::: Exercise input :::
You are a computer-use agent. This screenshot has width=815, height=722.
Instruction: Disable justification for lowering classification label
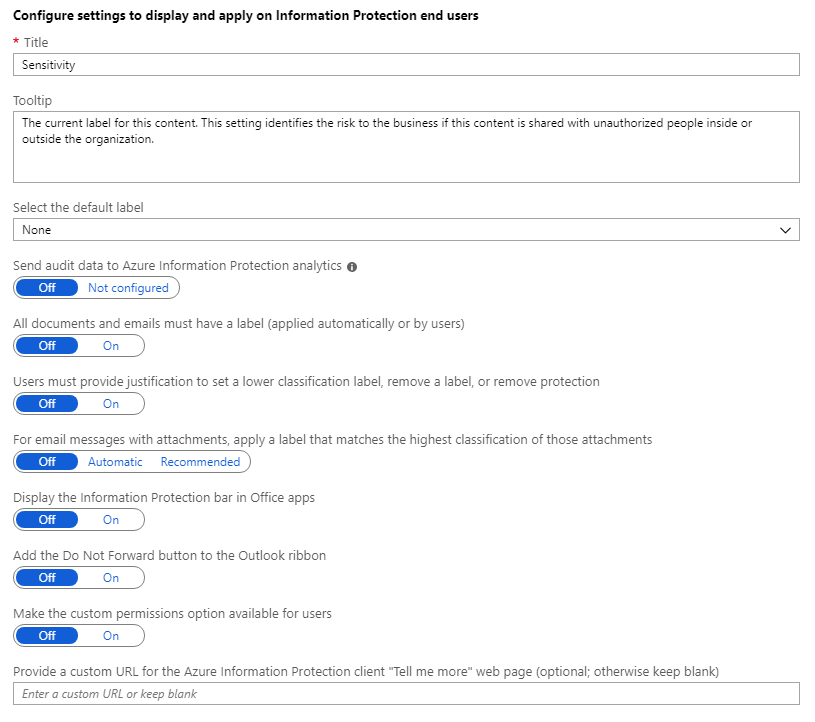(x=47, y=404)
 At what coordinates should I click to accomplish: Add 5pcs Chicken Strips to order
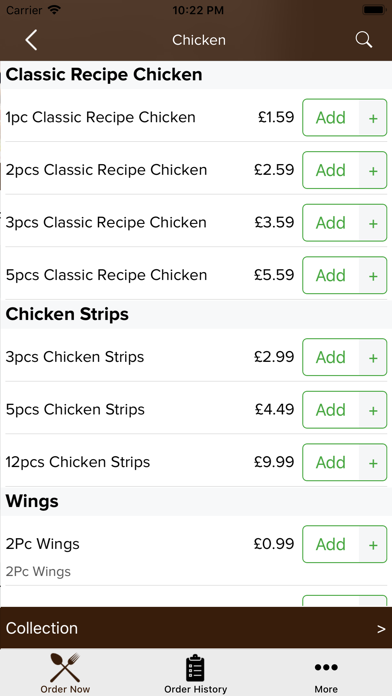pos(331,410)

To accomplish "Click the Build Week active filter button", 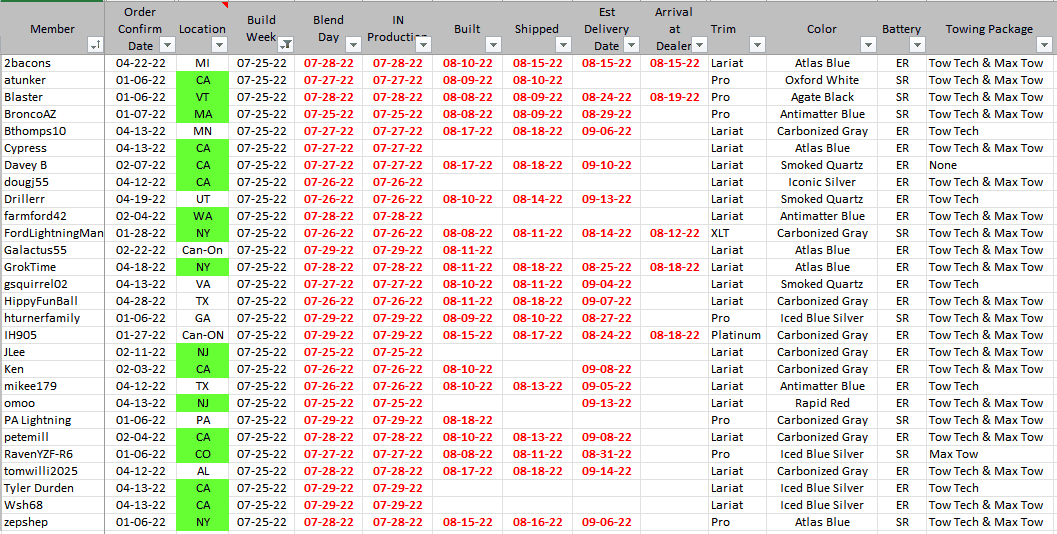I will coord(286,45).
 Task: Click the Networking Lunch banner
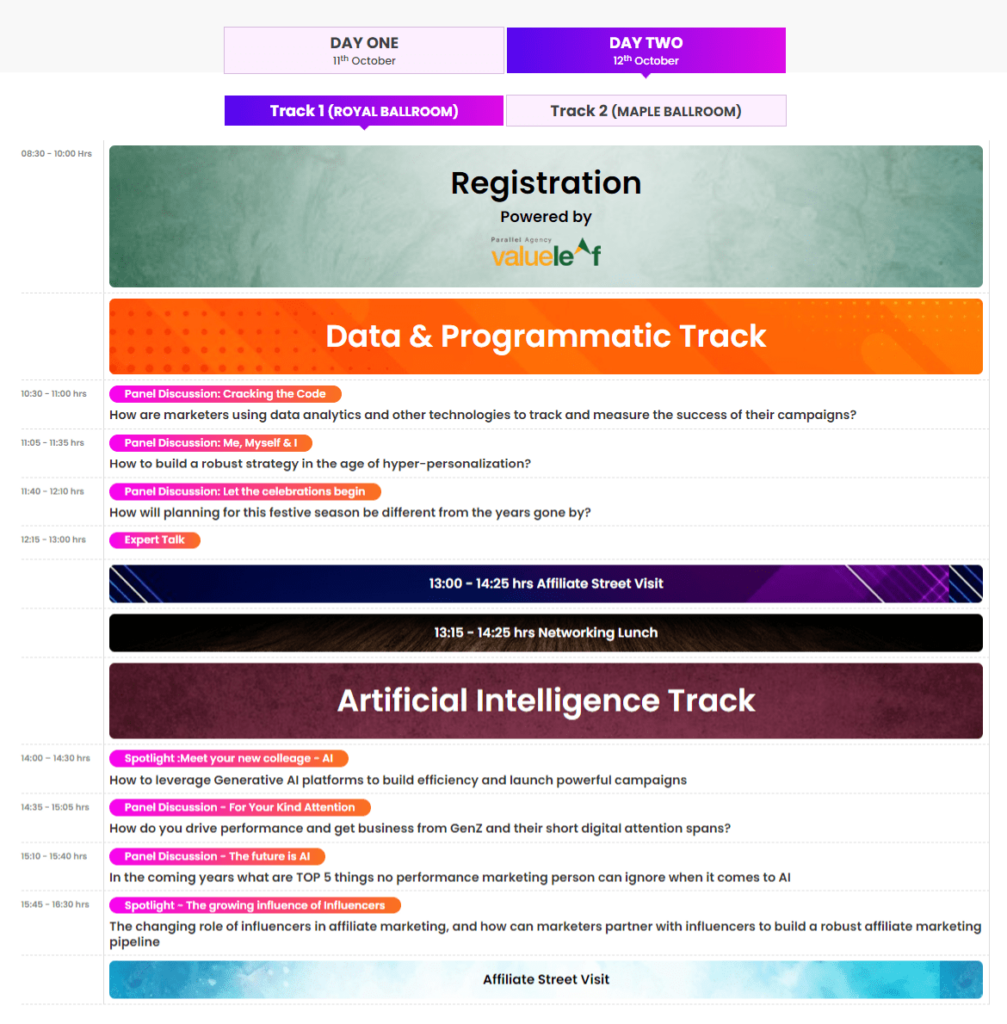pyautogui.click(x=546, y=633)
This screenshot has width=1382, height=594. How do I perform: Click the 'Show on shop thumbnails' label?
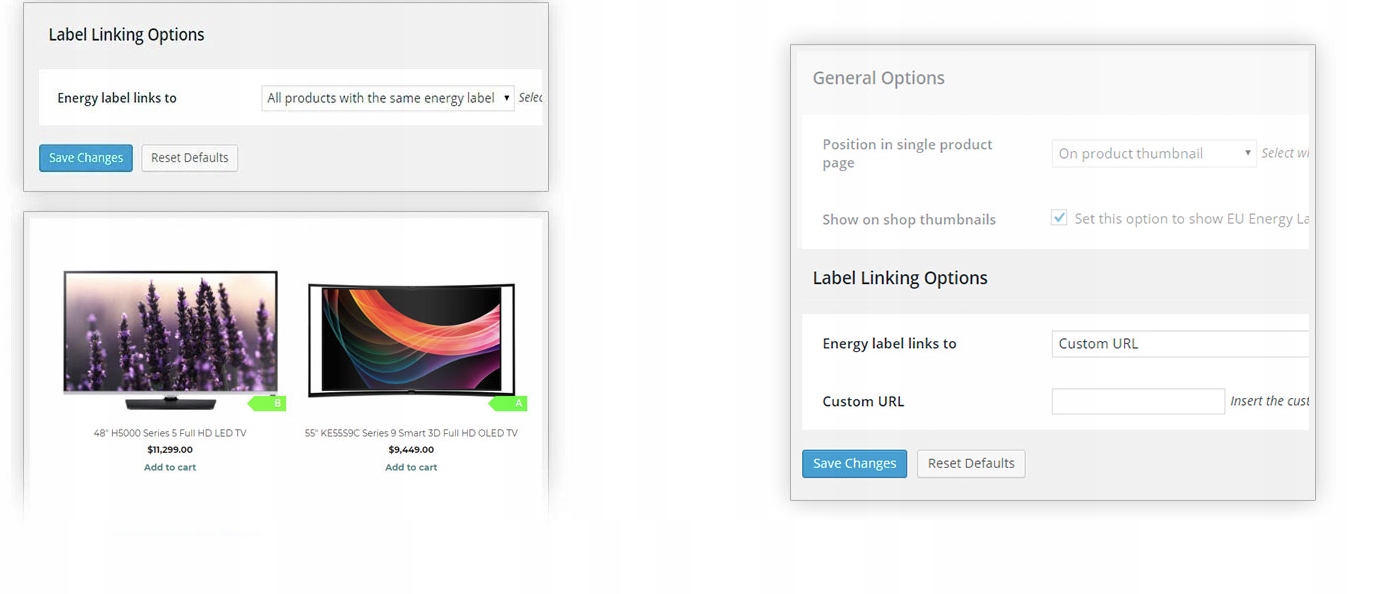tap(909, 219)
:::
Please retype the lines from the one containing "Task: Click the Networking Lunch banner" through the last line of the records above, exactly as written, and leave out any pictures.

 Task: Click the Networking Lunch banner
pyautogui.click(x=546, y=633)
This screenshot has width=1382, height=594. How do I perform: Click the 'Show on shop thumbnails' label?
tap(909, 219)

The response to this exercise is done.